What makes Descript distinctive is the integration of a technology called Lyrebird to enable audio overdubbing. The researchers collaborating on Lyrebird highlight similar scenarios for its use. Drawing on an area of study called “text-informed speech inpainting,” Lyrebird uses deep learning techniques to allow editors to insert new text into the transcription and to produce new audio in the recording that blends seamlessly with the words that came before and after.14 In other words, if you forgot the name of that volunteer, you do not have to live with the mistake – by editing the transcript, you insert mention of that person into the audio and, to all the world who listens to the recording, it sounds as natural as it would have had you said it on Sunday morning.

Preaching in Tongues

What about using deepfake technology to bridge linguistic divisions in congregations? In churches serving immigrant communities, pastors commonly hold services of worship in different languages. There may, for instance, be one service in Spanish and another in English. A Methodist congregation in my neighborhood in Nashville holds simultaneous services of worship in English in the main sanctuary and Karen, English, and Thai in the community center next door. While accommodating the linguistic difference of parishioners is admirable, maintaining separate worship services might lead to divisions within the congregation. The alternative, combining services with the aid of simultaneous translators, is problematic because of its cost and its potential for increasing the length of the service. What if we could draw on deep learning to create versions of the same sermon in English and any other language spoken in the congregation?

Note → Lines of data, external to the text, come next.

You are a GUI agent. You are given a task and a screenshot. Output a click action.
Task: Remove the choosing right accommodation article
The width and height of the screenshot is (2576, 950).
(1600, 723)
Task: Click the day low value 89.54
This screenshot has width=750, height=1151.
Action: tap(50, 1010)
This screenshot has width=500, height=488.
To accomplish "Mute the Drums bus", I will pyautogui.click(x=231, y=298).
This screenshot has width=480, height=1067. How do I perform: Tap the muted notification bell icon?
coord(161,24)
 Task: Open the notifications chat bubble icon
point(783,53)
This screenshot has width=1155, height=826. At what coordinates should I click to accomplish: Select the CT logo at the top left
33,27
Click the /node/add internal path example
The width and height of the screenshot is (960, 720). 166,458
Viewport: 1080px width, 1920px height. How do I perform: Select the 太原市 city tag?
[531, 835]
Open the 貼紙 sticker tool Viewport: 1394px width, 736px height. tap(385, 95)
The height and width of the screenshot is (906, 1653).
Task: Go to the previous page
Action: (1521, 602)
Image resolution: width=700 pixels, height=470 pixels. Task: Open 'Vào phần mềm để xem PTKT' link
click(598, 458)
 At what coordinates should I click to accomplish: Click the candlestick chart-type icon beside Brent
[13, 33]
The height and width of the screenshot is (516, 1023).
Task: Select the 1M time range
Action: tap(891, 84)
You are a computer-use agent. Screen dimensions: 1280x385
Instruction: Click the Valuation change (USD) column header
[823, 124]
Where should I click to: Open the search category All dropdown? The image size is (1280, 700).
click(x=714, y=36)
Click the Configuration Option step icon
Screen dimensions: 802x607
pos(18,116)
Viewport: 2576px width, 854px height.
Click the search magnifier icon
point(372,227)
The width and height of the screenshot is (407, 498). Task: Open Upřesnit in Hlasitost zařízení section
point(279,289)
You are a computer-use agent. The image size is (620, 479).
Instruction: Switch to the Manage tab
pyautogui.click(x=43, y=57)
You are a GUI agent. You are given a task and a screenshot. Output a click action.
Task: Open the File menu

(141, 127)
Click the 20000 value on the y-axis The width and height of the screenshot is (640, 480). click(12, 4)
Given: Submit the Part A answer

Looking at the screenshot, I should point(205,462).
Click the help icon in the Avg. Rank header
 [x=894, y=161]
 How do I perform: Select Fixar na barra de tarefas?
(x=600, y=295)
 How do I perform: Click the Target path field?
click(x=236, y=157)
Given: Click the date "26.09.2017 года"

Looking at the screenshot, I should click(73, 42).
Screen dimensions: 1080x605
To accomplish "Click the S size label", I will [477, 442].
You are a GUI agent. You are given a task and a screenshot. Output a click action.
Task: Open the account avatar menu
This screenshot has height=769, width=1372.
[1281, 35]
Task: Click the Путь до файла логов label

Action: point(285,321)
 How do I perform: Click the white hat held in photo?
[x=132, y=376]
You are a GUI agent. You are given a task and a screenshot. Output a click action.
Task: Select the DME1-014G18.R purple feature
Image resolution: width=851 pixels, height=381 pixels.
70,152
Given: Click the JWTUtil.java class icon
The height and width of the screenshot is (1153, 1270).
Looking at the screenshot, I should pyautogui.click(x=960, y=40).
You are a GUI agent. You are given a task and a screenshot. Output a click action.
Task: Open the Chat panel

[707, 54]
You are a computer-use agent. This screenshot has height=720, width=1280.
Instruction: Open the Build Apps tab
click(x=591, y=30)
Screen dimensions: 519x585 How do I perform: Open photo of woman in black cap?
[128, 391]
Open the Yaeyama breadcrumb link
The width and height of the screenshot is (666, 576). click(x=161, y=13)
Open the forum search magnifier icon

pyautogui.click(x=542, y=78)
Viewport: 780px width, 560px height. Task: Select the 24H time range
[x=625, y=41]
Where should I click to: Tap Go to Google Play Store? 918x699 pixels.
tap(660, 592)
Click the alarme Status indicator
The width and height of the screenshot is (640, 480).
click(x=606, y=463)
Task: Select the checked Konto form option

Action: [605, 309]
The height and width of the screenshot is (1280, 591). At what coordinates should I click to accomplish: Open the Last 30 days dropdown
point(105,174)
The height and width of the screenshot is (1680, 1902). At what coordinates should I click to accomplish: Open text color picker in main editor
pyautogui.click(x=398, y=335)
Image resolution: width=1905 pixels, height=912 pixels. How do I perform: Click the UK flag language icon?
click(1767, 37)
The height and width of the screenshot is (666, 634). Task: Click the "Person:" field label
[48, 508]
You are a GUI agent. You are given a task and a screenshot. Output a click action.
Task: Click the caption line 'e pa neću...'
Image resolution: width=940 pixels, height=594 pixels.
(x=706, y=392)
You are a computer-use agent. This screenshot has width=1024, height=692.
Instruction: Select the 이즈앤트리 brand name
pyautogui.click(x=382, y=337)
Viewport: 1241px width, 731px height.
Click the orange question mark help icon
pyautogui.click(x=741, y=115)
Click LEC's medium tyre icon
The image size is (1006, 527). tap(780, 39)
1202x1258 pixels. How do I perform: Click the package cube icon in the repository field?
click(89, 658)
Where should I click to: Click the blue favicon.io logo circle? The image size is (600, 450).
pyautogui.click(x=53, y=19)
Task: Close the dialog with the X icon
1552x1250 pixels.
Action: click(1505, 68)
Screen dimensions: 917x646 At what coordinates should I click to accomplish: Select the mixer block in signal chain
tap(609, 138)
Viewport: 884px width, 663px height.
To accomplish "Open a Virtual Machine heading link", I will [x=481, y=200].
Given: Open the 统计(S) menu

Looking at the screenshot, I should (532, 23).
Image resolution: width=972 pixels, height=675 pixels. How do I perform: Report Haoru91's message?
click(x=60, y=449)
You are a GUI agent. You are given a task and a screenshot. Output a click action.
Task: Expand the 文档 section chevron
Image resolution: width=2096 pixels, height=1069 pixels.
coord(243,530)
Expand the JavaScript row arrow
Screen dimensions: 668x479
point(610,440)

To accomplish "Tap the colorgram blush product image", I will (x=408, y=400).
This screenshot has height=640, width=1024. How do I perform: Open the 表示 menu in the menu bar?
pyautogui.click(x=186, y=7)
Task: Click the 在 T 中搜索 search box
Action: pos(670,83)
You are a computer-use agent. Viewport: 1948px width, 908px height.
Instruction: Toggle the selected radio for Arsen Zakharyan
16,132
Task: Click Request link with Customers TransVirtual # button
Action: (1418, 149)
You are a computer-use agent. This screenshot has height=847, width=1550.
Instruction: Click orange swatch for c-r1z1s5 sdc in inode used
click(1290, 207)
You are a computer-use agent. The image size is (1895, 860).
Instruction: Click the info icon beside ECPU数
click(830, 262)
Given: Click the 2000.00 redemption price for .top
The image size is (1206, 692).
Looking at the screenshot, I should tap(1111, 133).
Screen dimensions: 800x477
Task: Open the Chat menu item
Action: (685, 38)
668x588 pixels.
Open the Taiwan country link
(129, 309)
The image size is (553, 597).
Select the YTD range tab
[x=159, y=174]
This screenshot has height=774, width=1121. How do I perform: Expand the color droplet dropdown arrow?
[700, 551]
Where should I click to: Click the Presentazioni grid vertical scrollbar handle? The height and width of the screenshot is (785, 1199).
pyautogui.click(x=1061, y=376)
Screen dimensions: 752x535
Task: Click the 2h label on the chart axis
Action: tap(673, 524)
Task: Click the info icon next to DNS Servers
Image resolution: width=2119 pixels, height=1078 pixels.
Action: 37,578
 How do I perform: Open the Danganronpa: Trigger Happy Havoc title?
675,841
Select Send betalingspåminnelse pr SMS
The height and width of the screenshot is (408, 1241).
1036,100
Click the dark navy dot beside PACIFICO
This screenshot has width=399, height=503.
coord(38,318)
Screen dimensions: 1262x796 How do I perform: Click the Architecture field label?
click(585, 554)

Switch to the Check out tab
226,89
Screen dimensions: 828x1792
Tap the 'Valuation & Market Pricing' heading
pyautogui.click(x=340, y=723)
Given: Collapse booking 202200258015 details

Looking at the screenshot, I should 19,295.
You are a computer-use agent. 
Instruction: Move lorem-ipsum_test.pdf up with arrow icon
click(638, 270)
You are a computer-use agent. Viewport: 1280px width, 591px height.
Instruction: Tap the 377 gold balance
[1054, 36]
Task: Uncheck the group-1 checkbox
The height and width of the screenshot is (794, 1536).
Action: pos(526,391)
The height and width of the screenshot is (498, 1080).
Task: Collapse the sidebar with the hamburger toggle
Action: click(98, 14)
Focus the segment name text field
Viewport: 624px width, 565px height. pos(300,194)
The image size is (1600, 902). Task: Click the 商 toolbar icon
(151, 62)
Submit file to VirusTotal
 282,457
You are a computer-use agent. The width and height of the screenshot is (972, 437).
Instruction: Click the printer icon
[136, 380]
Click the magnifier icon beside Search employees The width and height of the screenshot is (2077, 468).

Synthesia is a company based in London that specializes in what it terms “video synthesis technology.”15 Synthesia uses “Generative AI” to “reduce the cost, skill and language barriers to creating, distributing and consuming content.” On its website, Synthesia also highlights its ethical commitments, promising to “never re-enact someone without explicit consent” and to work with partners of all kinds “to develop best practices” on the use of “video synthesis technology.”16

The Synthesia website features exemplary stories about the potential of “video synthesis.” Consider the story of a cross-cultural marriage proposal using Synthesia’s technology: “I Used AI To Propose To My Wife In Her Native Language.”17 In the video, a white man from the United States agrees to ask his Chinese spouse to marry him again, this time proposing in Mandarin. How can he pull off this feat without speaking Mandarin? Technologists from Synthesia film him delivering the proposal in English, creating a computer model of his facial expressions as he speaks. A Mandarin-speaking vocal actor then reads the translation of his proposal in Mandarin. The technology then maps the vocal sounds and facial expressions onto the man’s face, allowing him to “speak” to his spouse in her native language.

Museum Informatics

The emerging field of museum informatics seeks to inform and engage visitors about works of art through new media and digital technologies. Developments in augmented reality will make the current audio tours with the bulky headsets and players seem woefully dated. Imagine coming across Lucas Cranach the Elder’s portrait of Martin Luther. By holding up your phone in front of the painting, you might see Luther turn to face you and begin to describe his ongoing efforts to reform the church, his intention to translate the Bible into German, and his sorrow at the loss of his daughter, Elizabeth. Through augmented reality, the portrait becomes a window into another time, another place, educating viewers about the people, places, and events they find depicted in oil.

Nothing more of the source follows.